Results and Discussion

The 11-year-old male adolescent had been diagnosed with NS since he was three. He reported having three siblings, with his mother as his primary caregiver, and a family income equivalent to one minimum wage. In 2022, he had been hospitalized six times for decompensated disease, and twice in 2023. At the time of the interview, he reported taking five medications continuously. The excerpts from the adolescent's speech were organized into categories, described below.

The similarity analysis demonstrates the characteristics of the content obtained in the interview, revealing the importance of knowledge about his treatment.

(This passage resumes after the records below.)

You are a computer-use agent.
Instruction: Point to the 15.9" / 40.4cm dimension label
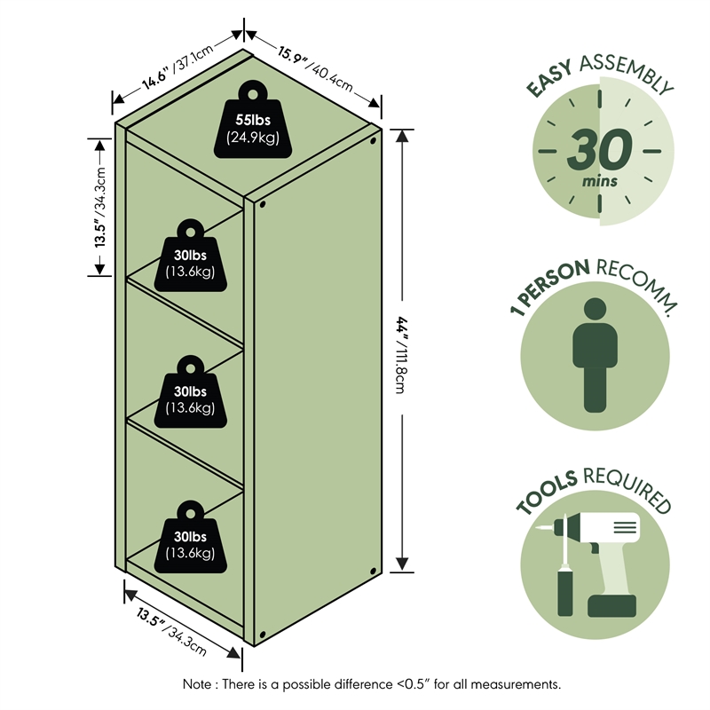(x=315, y=69)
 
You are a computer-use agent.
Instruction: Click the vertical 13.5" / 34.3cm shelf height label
(x=99, y=208)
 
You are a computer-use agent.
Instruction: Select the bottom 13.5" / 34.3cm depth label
(x=171, y=632)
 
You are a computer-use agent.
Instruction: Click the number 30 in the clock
(x=600, y=149)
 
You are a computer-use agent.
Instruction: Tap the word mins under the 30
(x=600, y=182)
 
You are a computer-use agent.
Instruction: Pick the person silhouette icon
(x=595, y=355)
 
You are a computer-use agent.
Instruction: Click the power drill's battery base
(x=611, y=606)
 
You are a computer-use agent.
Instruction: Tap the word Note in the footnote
(x=196, y=683)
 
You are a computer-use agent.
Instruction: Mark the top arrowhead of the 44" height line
(x=402, y=136)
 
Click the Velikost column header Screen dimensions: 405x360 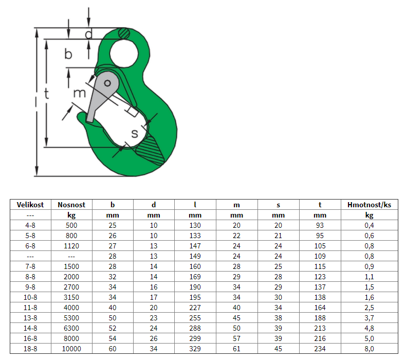[30, 205]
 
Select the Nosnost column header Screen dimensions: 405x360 [71, 205]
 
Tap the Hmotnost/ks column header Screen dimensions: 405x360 [369, 205]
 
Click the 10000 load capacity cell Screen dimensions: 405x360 [71, 349]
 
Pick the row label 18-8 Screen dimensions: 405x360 [30, 349]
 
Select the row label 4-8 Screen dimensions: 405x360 [30, 225]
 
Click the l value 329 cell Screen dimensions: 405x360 [195, 349]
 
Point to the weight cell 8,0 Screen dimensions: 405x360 [369, 349]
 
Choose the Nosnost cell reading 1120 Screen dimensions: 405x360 [71, 246]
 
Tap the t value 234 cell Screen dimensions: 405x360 [320, 349]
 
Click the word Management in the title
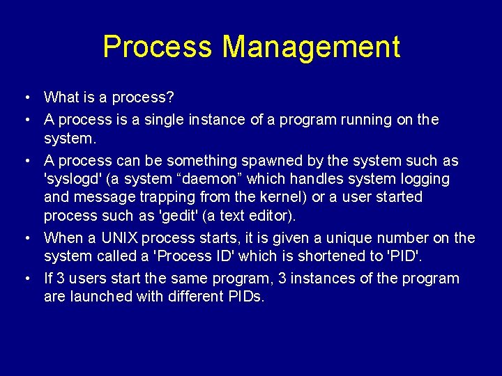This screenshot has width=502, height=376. pos(311,47)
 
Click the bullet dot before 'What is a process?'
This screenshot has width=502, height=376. pos(25,98)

The three emerging categories were as follows.

Category 1: Learning about one’s health condition

The analysis of the adolescent’s speech revealed his desire to obtain more information about the disease and his ability to identify the onset of a decompensation episode, recognizing the initial symptoms and signs. In fact, he perceived the bodily changes resulting from the disease, which indicated a possible decompensation. The curiosity expressed by the adolescent highlights the urgency of broader dialogue and effective communication. Therapeutic health education is defined by WHO (World Health Organization) as “[…] a structured learning process centered on the person that supports individuals in managing their own health by using their own resources, supported by their caregivers and families” (World Health Organization, 2021). Thus, understanding the disease, the treatment, and coping strategies allows him to collaborate and take responsibility in the pursuit of a better quality of life, respecting his progressive development of skills. It is a challenge for us professionals to allow the adolescent patient to become the subject and agent of his health, but this needs to change (Tubiana-Rufi, 2009). The adolescent learns about his condition:

Swollen. When I’m not well, my slipper doesn’t fit my foot. It’s when it pulls the eye, like this, more or less. I feel pain in my belly. The first change is in the eye.

I wanted to know more about the disease. I know it’s Nephrotic Syndrome. I can understand what they tell me, what’s happening.

Literature proposes various educational strategies, such as interdisciplinary consultations, educational weeks, and patient associations. It is also recommended to use other resources adapted to the child’s or adolescent’s age and developmental level (Tubiana-Rufi, 2009). In Brazil, partnerships with institutions that produce graphic materials for the child population have resulted in explanatory pamphlets for some diseases, such as the Duchenne Muscular Dystrophy and Down Syndrome pamphlets, produced with characters from the “Turma da Mônica” (Eler et al., 2022). Regardless of the educational strategy used, it must be carried out to stimulate the autonomy of the participating individuals, transforming existing knowledge according to individual specificities and encouraging self-care. Thematic analysis of interviews with primary care nurses revealed that this education still falls short of what is desired, emphasizing the importance of investment in this practice (Costa et al., 2020b).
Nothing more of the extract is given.